Data from: Fine-scale genetic structure and flowering output of the seagrass Enhalus acoroides undergoing disturbance
Yu, Shuo et al. (2019), Data from: Fine-scale genetic structure and flowering output of the seagrass Enhalus acoroides undergoing disturbance, Dryad, Dataset, https://doi.org/10.5061/dryad.sn1h87s
Seagrass are under great stress in the tropical coast of Asia, where Enhalus acoroides is frequently the dominant species with a large food web. Here, we investigate the question of the fine‐scale genetic structure of this ecologically important foundation species, subject to severe anthropogenic disturbance in China.

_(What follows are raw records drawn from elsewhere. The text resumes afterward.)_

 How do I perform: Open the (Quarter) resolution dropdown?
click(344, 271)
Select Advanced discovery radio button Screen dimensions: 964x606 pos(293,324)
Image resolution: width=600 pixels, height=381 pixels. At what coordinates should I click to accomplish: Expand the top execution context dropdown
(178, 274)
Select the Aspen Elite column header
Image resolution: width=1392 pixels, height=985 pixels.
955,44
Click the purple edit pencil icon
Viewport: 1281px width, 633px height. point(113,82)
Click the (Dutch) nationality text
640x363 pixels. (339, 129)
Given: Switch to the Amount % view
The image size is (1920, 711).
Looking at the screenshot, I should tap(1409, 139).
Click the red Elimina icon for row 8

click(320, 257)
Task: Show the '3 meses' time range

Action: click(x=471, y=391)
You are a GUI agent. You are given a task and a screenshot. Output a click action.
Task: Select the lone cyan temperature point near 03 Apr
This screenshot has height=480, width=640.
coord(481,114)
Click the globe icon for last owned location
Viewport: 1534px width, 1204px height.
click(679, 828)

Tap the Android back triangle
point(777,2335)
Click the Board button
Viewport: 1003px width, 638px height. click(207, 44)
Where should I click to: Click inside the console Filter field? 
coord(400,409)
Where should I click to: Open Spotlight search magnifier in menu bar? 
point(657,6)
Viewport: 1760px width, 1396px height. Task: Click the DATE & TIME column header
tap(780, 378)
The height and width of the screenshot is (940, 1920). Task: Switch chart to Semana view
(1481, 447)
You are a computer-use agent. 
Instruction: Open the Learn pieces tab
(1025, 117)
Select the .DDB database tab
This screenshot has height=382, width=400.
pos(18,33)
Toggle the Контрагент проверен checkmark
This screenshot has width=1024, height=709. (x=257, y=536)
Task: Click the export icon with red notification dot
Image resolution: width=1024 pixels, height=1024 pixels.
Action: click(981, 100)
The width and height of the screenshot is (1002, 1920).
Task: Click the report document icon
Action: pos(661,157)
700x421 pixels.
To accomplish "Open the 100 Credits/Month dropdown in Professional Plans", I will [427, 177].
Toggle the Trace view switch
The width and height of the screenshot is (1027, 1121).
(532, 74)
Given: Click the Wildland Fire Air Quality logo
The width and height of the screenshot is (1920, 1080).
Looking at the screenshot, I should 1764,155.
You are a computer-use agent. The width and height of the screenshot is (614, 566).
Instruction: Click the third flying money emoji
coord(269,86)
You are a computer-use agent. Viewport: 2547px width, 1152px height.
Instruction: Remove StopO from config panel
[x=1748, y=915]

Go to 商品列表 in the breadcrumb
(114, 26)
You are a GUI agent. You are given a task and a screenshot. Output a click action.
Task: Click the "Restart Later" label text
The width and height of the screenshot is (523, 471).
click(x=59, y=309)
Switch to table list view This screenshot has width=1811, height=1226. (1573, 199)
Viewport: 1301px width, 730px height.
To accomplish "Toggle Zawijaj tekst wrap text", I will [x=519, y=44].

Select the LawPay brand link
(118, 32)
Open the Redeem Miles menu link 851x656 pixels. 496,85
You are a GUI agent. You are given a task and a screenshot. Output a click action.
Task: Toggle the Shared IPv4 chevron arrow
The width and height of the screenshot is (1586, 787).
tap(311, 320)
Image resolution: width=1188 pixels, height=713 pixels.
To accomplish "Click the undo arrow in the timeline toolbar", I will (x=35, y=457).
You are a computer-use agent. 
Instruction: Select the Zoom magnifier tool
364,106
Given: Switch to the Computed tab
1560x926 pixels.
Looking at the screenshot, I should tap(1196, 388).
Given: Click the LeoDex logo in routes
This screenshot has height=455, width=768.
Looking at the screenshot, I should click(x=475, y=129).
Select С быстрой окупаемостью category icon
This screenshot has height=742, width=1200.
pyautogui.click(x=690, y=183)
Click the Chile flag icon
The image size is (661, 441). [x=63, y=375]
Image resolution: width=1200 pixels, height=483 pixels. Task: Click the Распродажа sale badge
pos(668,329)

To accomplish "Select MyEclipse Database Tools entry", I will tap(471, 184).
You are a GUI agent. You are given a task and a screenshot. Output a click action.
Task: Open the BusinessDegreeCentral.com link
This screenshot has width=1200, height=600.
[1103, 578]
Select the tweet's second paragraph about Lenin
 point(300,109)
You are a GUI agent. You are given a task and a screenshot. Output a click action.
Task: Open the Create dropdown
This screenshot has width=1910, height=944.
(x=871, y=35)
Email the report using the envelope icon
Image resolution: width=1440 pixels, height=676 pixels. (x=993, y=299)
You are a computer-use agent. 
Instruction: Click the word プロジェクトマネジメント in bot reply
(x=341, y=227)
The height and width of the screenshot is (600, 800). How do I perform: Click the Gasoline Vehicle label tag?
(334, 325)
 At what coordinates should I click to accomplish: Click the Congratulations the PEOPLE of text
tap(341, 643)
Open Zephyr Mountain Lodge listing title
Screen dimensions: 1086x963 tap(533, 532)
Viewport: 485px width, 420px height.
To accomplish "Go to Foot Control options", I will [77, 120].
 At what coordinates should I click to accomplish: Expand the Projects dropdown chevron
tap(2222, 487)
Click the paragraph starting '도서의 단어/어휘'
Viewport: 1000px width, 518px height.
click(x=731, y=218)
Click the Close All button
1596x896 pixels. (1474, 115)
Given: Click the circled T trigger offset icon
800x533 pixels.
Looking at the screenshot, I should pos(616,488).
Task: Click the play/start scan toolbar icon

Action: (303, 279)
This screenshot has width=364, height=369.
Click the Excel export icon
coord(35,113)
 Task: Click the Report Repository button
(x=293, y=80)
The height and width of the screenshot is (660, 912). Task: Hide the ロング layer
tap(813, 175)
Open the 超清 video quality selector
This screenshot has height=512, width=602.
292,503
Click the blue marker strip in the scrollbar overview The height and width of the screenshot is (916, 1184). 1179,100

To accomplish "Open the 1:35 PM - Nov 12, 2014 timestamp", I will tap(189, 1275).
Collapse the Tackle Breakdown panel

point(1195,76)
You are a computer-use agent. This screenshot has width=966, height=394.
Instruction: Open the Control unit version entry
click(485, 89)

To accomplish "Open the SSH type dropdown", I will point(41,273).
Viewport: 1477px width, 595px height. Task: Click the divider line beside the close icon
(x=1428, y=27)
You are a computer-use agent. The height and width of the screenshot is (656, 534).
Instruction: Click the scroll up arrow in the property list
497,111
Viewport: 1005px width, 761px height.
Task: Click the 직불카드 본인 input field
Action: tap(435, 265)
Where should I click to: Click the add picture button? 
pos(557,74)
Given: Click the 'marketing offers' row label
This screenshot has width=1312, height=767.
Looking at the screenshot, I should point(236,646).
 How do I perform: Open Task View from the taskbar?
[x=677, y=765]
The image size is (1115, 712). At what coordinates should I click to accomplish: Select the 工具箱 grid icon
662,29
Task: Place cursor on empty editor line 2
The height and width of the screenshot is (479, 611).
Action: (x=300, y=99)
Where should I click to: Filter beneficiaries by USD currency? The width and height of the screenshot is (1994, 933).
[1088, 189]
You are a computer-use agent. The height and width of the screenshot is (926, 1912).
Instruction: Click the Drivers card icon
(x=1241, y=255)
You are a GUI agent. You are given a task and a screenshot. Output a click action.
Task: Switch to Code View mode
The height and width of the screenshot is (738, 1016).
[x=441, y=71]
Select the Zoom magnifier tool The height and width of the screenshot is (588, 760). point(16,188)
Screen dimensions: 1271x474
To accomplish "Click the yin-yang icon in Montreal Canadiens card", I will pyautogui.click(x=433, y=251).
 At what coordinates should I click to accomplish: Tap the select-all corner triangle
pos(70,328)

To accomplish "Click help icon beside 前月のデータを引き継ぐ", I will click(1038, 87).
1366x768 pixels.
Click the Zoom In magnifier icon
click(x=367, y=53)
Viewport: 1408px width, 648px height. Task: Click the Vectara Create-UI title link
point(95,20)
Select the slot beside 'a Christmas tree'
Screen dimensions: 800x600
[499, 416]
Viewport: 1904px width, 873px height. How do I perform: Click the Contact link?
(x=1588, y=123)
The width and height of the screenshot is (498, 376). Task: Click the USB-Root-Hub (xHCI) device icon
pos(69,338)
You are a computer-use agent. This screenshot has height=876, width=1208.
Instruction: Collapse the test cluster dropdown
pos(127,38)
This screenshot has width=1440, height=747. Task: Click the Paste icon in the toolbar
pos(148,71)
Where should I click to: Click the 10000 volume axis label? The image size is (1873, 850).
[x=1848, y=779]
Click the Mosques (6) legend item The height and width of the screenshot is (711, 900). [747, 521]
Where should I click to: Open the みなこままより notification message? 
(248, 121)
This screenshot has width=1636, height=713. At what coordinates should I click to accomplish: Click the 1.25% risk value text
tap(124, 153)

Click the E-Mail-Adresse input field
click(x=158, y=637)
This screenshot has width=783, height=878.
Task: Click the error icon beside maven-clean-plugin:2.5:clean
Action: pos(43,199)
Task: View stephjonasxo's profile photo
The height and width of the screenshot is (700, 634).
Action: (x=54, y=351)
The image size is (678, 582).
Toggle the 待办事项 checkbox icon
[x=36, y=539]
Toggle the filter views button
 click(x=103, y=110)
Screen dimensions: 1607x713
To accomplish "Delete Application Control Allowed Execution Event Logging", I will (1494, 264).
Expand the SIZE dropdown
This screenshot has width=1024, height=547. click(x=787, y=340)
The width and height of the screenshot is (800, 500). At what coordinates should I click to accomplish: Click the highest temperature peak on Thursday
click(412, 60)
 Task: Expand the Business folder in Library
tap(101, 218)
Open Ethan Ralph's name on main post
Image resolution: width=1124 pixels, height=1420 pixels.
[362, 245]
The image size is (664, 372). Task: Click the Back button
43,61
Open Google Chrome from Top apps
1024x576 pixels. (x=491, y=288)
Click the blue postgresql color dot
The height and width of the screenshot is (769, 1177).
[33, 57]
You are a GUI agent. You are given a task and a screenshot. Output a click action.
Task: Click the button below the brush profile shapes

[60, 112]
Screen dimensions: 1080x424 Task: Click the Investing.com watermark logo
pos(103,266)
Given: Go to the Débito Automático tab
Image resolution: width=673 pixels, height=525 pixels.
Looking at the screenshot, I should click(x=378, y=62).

The genetic structure will illuminate potential mechanisms for population dynamics and sustainability, which are critical for preservation of biodiversity and for decision‐making in management and restoration. We evaluated the fine‐scale spatial genetic structure (SGS) and flowering output of E. acoroides, and indirectly estimated the relative importance of sexual versus asexual reproduction for population persistence using spatial autocorrelation analysis. Results reveal high clonal diversity for this species, as predicted from its high sexual reproduction output. The stronger Sp statistic at the ramet‐level compared with genet‐level indicates that clonality increases the SGS pattern for E. acoroides. Significant SGS at the genet‐level may be explained by the aggregated dispersal of seed/pollen cohorts. The estimated gene dispersal variance suggests that dispersal mediated by sexual reproduction is more important than clonal growth in this study area. The ongoing anthropogenic disturbance will negatively affect the mating pattern and the SGS patterns in the future due to massive death of shoots, and less frequency of sexual reproduction.